City officials said they were shocked to hear of a report of antisemitic and racist graffiti painted on the street somewhere in the 1300 block of Cambridge Road last week.

San Marino Police Department Chief John Incontro said his officers received a call for service on the morning of July 9 for vandalism that was “completely uncharacteristic” of the city.

Two residents reported that morning they had observed a swastika spray-painted on the street followed by two L’s, a dollar sign and the N-word. The offensive image and language were painted over by two individuals the following day.

“We don’t really have that kind of incident at all,” Incontro said during a San Marino City Council meeting on July 13. “We responded right away.”

Incontro said the investigation is ongoing and that the residents who reported the vandalism near their homes seemed to have been targeted. He shared images of the graffiti with other departments to see if they had seen something similar but had no luck in finding a lead.

However, he did say that during the early morning hours of July 9, the department captured footage of a van parked in the same general area. Two subjects exited the van, went to two homes and kicked the front doors. The individuals then got into the van and drove away, but the cameras were unable to read the license plates due to darkness.

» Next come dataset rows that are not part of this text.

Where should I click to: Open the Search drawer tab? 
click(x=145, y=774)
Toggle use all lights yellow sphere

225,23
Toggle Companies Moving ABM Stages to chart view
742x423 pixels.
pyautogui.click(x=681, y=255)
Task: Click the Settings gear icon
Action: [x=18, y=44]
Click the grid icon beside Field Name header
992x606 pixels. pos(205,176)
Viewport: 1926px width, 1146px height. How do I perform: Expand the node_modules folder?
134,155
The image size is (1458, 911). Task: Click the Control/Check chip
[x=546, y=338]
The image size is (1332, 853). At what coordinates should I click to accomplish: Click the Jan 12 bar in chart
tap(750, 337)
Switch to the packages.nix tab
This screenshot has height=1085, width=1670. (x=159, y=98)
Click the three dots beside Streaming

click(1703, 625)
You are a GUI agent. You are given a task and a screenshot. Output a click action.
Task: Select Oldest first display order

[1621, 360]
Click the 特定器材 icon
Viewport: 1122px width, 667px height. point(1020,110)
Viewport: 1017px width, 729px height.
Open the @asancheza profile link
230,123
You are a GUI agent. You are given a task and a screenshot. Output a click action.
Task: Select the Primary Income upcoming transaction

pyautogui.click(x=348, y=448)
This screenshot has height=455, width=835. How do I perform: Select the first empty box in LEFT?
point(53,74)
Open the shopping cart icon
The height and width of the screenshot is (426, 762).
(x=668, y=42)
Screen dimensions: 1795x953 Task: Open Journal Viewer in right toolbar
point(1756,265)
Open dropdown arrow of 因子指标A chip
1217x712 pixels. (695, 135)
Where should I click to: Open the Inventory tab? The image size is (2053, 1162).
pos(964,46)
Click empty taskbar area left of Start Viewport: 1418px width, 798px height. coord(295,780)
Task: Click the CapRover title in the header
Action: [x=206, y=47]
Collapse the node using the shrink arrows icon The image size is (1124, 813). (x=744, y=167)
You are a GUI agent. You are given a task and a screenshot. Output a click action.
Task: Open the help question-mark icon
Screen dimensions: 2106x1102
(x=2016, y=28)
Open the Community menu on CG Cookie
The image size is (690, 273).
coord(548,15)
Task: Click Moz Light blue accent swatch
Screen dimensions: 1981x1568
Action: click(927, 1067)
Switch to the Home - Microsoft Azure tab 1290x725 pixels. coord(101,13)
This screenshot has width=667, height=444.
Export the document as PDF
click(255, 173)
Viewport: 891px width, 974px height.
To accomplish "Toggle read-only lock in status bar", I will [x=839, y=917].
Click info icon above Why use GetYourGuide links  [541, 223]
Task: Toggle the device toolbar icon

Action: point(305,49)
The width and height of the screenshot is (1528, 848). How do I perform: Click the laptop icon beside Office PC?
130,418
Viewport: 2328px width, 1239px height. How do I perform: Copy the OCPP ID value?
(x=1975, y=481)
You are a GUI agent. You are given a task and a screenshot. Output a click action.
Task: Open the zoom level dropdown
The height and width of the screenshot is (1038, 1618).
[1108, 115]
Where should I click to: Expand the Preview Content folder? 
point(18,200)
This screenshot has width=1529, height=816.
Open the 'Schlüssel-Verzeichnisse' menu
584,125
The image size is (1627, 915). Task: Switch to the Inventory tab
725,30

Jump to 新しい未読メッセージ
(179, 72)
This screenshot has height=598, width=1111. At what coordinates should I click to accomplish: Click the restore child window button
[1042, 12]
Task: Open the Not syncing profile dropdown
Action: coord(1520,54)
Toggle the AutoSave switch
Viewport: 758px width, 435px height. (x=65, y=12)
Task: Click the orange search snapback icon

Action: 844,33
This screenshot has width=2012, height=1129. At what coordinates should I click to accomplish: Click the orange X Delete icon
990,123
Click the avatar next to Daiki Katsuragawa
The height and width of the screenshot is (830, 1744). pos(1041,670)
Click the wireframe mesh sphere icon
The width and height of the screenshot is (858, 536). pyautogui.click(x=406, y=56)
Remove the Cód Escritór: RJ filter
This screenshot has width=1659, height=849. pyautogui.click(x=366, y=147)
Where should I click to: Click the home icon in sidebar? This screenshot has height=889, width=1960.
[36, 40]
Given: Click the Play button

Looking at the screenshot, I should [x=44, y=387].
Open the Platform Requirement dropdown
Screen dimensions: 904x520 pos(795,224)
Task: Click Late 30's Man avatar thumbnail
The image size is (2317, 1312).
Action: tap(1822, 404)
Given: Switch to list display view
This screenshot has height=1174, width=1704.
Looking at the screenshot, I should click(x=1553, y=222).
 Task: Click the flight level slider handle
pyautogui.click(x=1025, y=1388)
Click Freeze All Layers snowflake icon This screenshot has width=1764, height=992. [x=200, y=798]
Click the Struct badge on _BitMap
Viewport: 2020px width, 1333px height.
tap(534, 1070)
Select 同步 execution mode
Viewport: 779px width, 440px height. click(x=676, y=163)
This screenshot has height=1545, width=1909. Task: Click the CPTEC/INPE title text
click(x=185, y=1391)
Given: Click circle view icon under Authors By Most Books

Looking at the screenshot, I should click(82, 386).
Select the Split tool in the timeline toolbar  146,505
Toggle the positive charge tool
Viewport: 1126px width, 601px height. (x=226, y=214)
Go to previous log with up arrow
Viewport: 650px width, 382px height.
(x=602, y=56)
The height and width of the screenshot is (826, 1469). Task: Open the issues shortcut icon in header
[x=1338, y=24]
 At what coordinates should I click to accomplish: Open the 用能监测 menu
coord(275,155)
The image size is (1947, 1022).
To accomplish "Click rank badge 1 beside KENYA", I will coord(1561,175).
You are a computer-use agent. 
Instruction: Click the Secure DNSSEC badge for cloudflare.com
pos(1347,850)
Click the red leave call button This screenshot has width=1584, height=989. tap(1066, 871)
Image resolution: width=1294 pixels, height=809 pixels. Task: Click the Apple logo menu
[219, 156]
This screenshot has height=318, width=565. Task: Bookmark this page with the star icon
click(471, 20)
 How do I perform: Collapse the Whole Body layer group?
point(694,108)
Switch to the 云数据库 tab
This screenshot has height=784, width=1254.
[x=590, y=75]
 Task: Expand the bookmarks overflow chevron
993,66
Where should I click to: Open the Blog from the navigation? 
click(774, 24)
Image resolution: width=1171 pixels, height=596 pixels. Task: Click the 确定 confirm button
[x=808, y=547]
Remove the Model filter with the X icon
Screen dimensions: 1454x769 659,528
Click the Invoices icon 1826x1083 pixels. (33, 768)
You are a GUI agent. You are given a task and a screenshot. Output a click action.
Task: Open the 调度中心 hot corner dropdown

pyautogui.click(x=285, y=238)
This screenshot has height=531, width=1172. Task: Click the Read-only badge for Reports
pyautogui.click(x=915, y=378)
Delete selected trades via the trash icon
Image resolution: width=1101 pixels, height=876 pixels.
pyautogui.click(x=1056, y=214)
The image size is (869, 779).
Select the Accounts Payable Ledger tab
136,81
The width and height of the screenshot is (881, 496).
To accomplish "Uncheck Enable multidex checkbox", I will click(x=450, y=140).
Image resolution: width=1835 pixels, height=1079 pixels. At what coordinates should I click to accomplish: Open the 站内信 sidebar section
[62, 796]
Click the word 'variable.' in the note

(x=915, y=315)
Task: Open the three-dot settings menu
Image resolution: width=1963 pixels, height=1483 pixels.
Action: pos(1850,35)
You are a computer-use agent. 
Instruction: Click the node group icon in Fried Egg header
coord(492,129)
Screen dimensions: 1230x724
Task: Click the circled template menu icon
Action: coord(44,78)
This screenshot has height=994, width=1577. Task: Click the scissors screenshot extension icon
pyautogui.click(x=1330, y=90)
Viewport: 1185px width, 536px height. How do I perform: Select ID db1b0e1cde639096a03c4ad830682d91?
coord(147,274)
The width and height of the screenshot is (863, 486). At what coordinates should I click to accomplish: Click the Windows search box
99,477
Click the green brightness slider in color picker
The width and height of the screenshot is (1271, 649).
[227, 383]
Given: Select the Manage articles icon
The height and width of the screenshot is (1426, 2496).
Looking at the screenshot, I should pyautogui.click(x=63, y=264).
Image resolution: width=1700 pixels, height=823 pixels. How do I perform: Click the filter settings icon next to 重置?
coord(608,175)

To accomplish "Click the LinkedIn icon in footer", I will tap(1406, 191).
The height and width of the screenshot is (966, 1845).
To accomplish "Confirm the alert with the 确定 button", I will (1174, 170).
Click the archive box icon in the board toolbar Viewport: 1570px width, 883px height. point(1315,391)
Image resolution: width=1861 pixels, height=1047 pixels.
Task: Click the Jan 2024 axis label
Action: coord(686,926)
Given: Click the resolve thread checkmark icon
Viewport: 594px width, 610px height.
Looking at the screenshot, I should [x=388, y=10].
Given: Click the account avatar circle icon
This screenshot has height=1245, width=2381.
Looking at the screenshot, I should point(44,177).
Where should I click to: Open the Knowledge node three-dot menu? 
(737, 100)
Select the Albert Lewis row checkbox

Incontro explained that the “kicking on doors” of homes is a TikTok challenge that is trending, and while he isn’t sure if the two incidents are connected, the SMPD is still pursuing it.

Councilmembers expressed concern over the racist content of the graffiti, especially following last year’s incident in which fliers containing antisemitic messages and coronavirus pandemic conspiracies were distributed to San Marino homes. The fliers were inside plastic bags with rocks and placed on driveways in the northern part of town at the beginning of Yom Kippur, a holy day for Jewish people.

Those fliers, however, were distributed in a different part of San Marino than the graffiti last week, Incontro noted, adding that such incidents are the “ugly parts” of freedom of speech.

Incontro assured the Council that his department is taking the matter “very seriously” and plans to reach out to a few people he knows in the Anti-Defamation League.

“We took it as a hate incident,” he said.